A Abit critica ainda a situação em que as empresas brasileiras lidam com uma carga tributária elevada, altas taxas de juros e regulamentações rigorosas, enquanto os concorrentes internacionais se beneficiam de condições mais favoráveis, muitas vezes apoiadas por subsídios governamentais em seus países de origem.
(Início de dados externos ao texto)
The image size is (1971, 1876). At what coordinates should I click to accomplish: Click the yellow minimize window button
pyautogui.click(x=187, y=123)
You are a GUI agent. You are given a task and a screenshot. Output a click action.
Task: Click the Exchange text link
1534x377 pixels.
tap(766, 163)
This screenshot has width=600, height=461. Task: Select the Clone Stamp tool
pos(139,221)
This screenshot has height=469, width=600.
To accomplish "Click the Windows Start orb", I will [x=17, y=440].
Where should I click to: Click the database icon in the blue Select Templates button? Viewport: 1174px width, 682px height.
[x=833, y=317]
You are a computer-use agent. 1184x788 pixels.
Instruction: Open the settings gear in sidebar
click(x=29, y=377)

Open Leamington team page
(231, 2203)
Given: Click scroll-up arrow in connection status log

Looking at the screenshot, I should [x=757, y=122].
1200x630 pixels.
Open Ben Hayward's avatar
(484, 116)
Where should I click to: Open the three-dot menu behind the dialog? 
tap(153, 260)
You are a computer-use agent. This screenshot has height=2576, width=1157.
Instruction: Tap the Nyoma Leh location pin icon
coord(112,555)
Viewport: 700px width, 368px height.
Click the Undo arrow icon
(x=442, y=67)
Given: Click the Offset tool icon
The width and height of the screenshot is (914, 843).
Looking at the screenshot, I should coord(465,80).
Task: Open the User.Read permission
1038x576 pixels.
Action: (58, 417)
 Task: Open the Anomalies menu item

Para a associação, o fim dessa taxa representa uma nova forma de subvenção, mas que ocorre às custas do mercado interno, revelando uma falta de estratégia voltada ao fortalecimento da indústria nacional.
Além disso, a Abit alerta que essa mudança pode trazer consequências severas para o setor produtivo, comprometendo tanto a geração de emprego formal quanto a integridade da cadeia têxtil e de confecção no Brasil. O impacto direto sobre a arrecadação pública também é um ponto destacado pela associação, que menciona que, somente nos quatro primeiros meses de 2026, o governo federal obteve R$ 1,78 bilhão em impostos arrecadados de encomendas internacionais. A entidade vê esse contexto como um retrocesso para o desenvolvimento da indústria têxtil nacional e um desafio imenso para a sustentabilidade econômica do setor.